The Massachusetts AFL-CIO broke with the national federation six weeks later, unanimously endorsing a resolution that it would only back candidates who support Medicare for All.
The Connecticut AFL-CIO has taken no position on the issue because it only has jurisdiction over state matters, said spokesman David C. Dal Zin.
Several Connecticut labor leaders said they support Medicare for All.
Xavier Gordon, a career counselor and development specialist at the state Department of Labor in Bridgeport and a union president, is backing Sanders.
“I know we bargained for our benefits, but if you ask me, would I want that for my whole community, why not?” Gordon said. “We’re one of the richest countries in the world, yet we can’t offer what a lot of other countries offer to their people.”
Good health care coverage shouldn’t be “only a union thing,” Gordon said. “Bernie is trying to say that this is something we should all have.”
But, Gordon added, “I’m not going to say all of my brothers and sisters are going to agree with me at this point.”
Sandy DeCampos, a unionized municipal employee from Manchester, is in favor of Medicare for All, though she has not decided which Democratic presidential contender will win her vote in the state’s April 28 primary.

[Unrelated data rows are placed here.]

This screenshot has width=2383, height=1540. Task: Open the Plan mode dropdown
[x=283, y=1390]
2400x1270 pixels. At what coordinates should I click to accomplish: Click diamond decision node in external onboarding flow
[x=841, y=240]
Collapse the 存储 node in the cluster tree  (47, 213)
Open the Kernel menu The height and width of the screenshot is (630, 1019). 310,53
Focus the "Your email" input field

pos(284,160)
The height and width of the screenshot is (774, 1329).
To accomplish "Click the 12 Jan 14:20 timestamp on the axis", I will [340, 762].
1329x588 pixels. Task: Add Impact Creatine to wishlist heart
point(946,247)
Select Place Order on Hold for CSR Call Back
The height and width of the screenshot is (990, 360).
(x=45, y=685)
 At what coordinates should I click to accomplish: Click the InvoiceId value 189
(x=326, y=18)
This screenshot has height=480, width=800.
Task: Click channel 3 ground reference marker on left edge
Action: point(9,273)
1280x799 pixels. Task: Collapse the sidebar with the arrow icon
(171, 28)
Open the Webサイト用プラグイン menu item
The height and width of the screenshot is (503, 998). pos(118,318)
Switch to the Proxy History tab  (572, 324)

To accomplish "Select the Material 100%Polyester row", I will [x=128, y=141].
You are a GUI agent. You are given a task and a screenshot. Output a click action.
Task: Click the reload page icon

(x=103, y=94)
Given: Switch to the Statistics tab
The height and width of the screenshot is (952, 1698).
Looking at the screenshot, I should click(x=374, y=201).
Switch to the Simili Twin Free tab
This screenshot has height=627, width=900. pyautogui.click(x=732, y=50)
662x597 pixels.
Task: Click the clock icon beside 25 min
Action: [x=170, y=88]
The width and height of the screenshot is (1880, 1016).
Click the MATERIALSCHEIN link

“I’m very grateful to have health care, but I have a sister who had no insurance until Obamacare came in,” DeCampos said. Noting that President Trump has vowed to dismantle the Affordable Care Act, she said, “we need to come up with something.”
Ending private insurance and providing a government-run plan for all Americans would also free up unions to focus on other issues at the bargaining table, such as wage increases and better retirement benefits, DeCampos said.